I knew I could keep costs down if I invested in cheap frames, but even IKEA frames become expensive when you buy 15 of them. So I decided to get truly thrifty and hit a secondhand shop instead. You guys, I will never buy frames from a big box store again! I scored luxe Crate & Barrel frames for $2 a pop, truly fabulous ‘80s mirrored art frames for less than $3, and extra-large art frames with thick museum-quality mats for only $5, thanks to a half-off sticker! To achieve this haul, I popped into any Goodwill, Savers, or Salvation Army within a 10-mile radius of my apartment and made a beeline to their art section. Take a look at the finished composition below!
Don’t worry about the art actually inside the frames, but focus on which frames catch your eye. If you like a color, mat, or particular finish, grab it and try to envision it in your space. There’s nothing quite like the shopper’s high of finding a truly perfect piece and quickly throwing it into your cart. It makes you wonder: “Did I manifest this? Are the laws of attraction real? Or am I just really lucky and should buy a lottery ticket after this?”
When I spotted a frame that I loved, I would take it home, cut out the brown paper backing from the frame, pop out the art print inside, and replace it with my own, using kraft paper or cardboard to replace the original backing if need be.

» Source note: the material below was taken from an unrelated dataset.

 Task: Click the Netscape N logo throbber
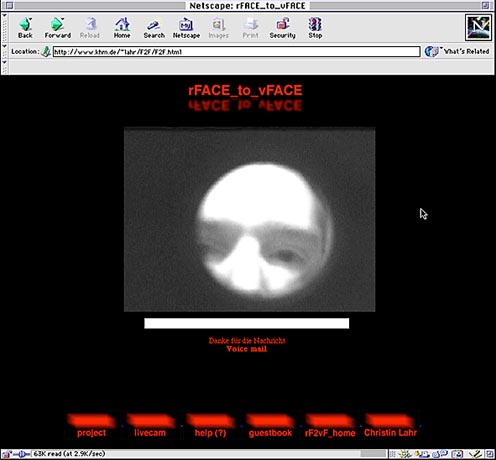pyautogui.click(x=478, y=28)
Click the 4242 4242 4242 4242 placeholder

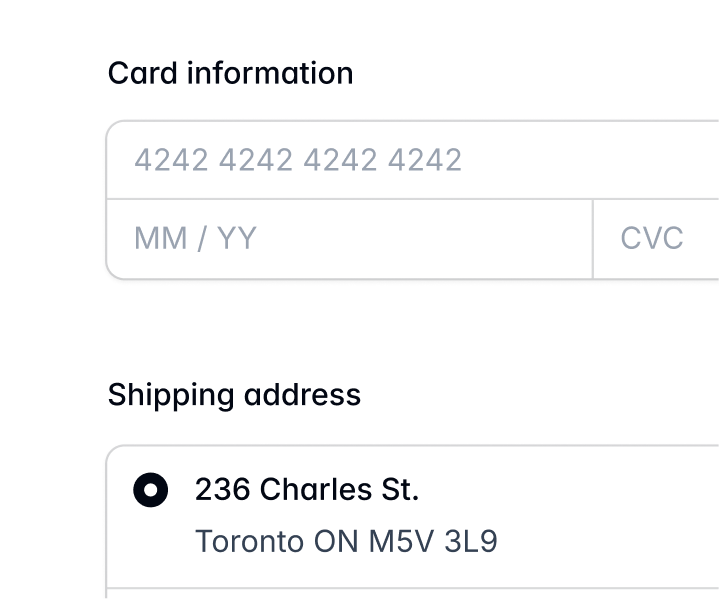coord(298,160)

This allowed me to buy quality, heavy frames for less money than the cost of a latte, and the thick mats and heavy glass really helped to elevate some of the cheaper prints that I bought.
While I have a bit of a chaotic aesthetic and love clashing frames, you can easily achieve a cohesive or monochromatic look if that’s more your speed (it will just take a bit more time). If you’re only looking for black frames, pop into the thrift store twice a week to see if people donated new artwork, and scope out the black frames. Sometimes you get lucky and a hotel donates its old artwork, which means there are 12 identical frames for you to grab and run to the cashier with.
It’s true that thrift shopping for gallery wall frames takes longer than simply ordering a bundle online, but if you’re looking to cut costs or want truly unique options, then thrifting is a great way to go. My gallery wall is now my favorite feature in my house, and treasure hunting for the frames was the best part. I’m slightly sad that the process is over, but maybe I can find another inch to squeeze one more piece in!